The Supreme Court's 2025-26 term is being shaped by high-stakes cases involving birthright citizenship, voting rights, presidential powers and consequential civil rights cases, even as some of the most anticipated and significant cases have yet to be decided. As the justices make the final sprint to the end of the term in early July, NPR's Throughline episode "How the Supreme Court claimed supreme power" takes stock of how the court evolved from the weakest branch of government to the powerhouse arbiter it is today.
Who Gets Decided For
The episode centers the Supreme Court as an institution that now sits above ordinary people and their lives, with the power to decide questions tied to citizenship, voting, executive authority and civil rights. Those are not abstract legal puzzles; they are the terms under which people are allowed to belong, participate and live under the rules handed down from above. The episode says the court's 2025-26 term has been punctuated by these high-stakes cases, while some of the most anticipated and significant cases remain unresolved as the term heads toward its end in early July.

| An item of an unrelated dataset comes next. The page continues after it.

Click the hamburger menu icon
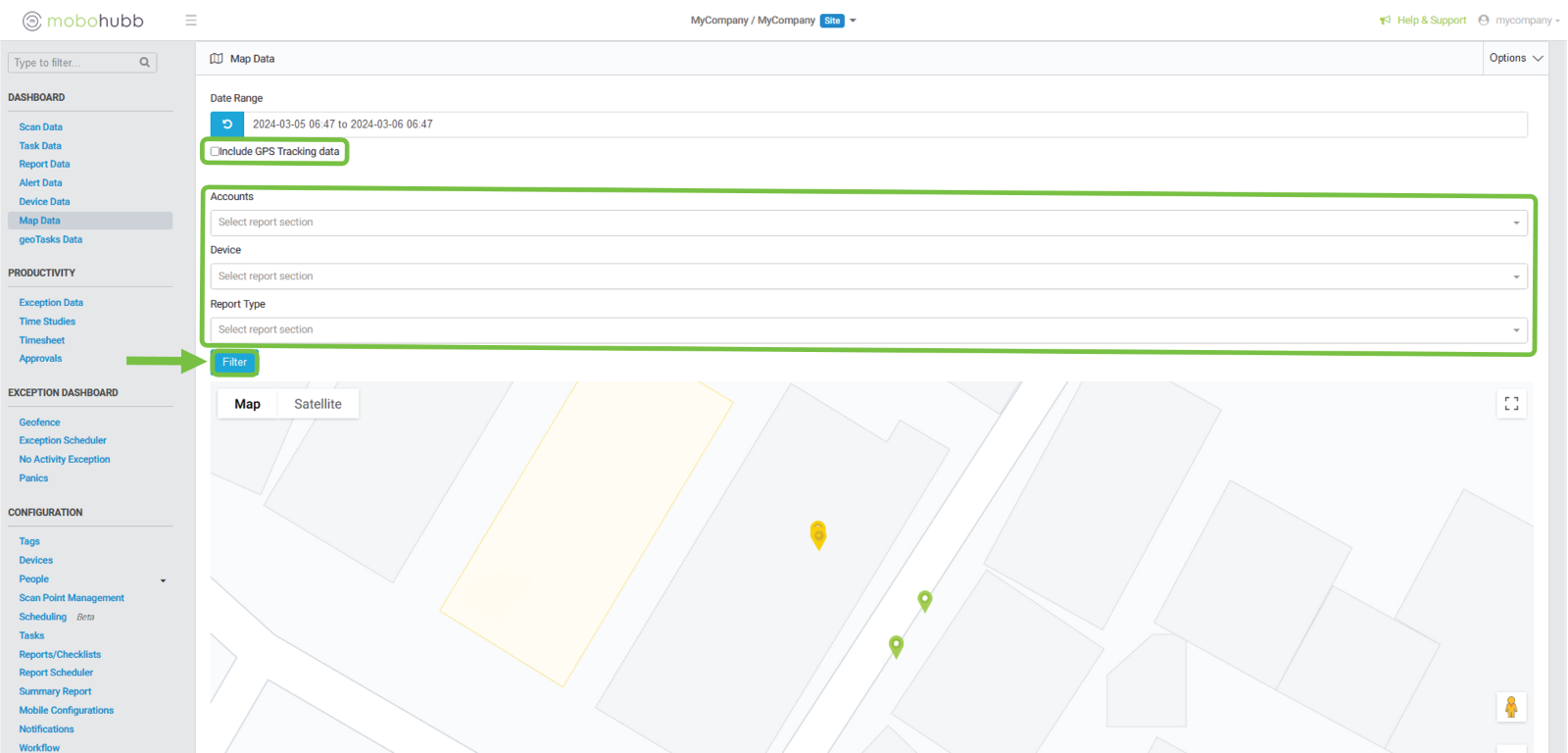1568x753 pixels. point(191,21)
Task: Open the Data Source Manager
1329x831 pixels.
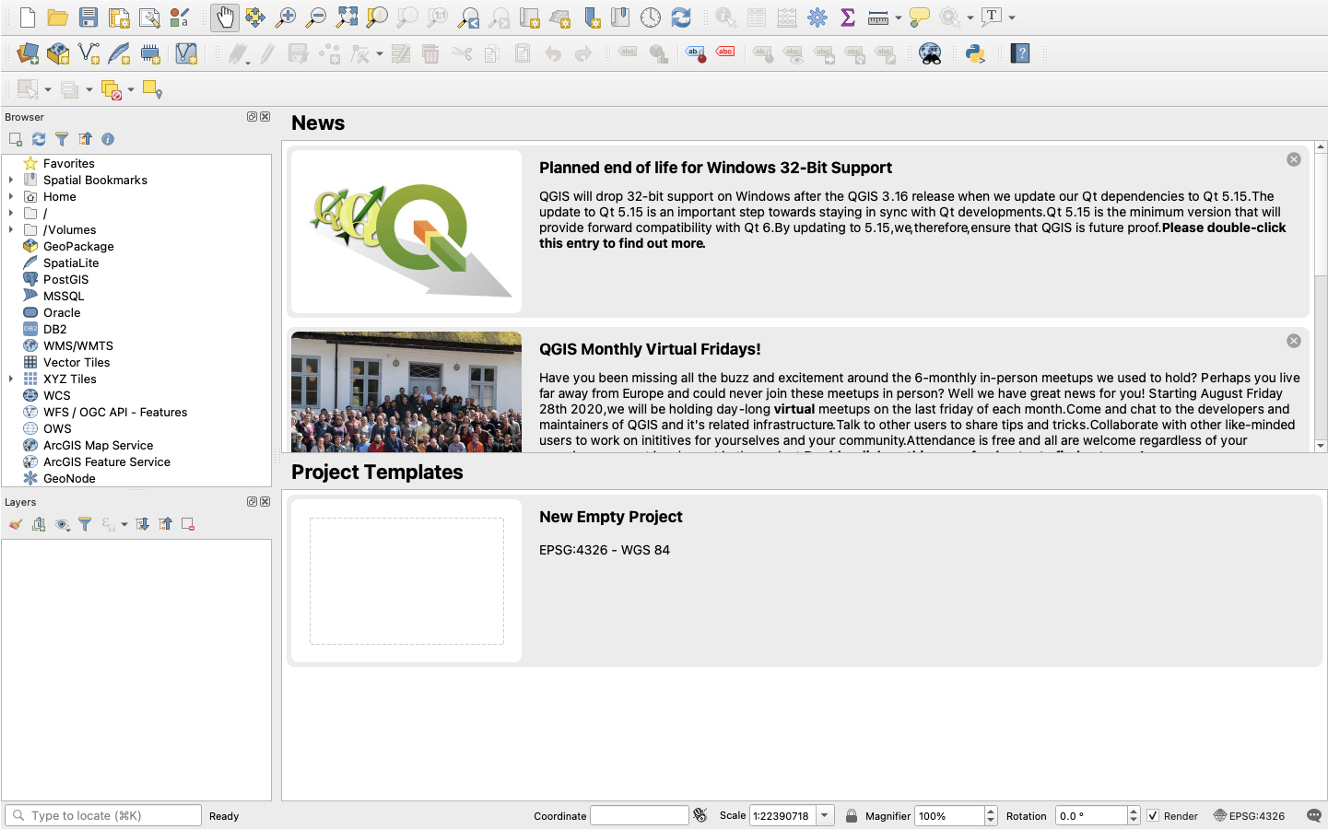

The episode was originally aired in 2020 and was published June 18, 2026. That framing matters: the court's rise is presented not as a sudden accident, but as a long consolidation of authority. The episode says it takes stock of how the Supreme Court evolved from the weakest branch of government to the powerhouse arbiter it is today, a transformation that places final say in the hands of a small legal elite.
The Apparatus at the Top
The guests in the episode are Larry Kramer, former dean of Stanford Law School and author of The People Themselves: Popular Constitutionalism and Judicial Review; Rachel Shelden, associate professor of History and director of the George and Ann Richards Civil War Era Center at Penn State University, and author of The Political Supreme Court; and Lucas Powe Jr., professor of Law and Government at the University of Texas. Their presence underscores that the story of judicial power is being narrated through institutions that train, study and legitimize the very hierarchy they describe.
The episode's title, "How the Supreme Court claimed supreme power," lays out the central fact without much disguise: a branch once described as weak has become a powerhouse arbiter. In practice, that means a small group of justices can shape the boundaries of citizenship, voting and presidential power while the people affected wait for decisions to come down from the bench.
What the Term Reveals
The 2025-26 term is described as punctuated by high-stakes cases, which signals a court operating at the center of political life rather than at its margins. Birthright citizenship and voting rights are among the issues named, along with presidential powers and consequential civil rights cases. The episode says some of the most anticipated and significant cases have yet to be decided, leaving the court's authority hanging over the public like a suspended sentence.
The final sprint to the end of the term in early July is the backdrop for this stock-taking. The court's power is not presented as neutral administration; it is the power to determine who counts, who votes, how far executive power reaches and what civil rights survive the next ruling. That is the machinery of hierarchy in plain sight, dressed up as jurisprudence.
The episode originally aired in 2020, and its publication on June 18, 2026, places that earlier account alongside the current term's unresolved cases. The result is a portrait of an institution that has moved from the edge of government to its commanding heights, with the rest of society left to absorb the consequences of decisions made far above it.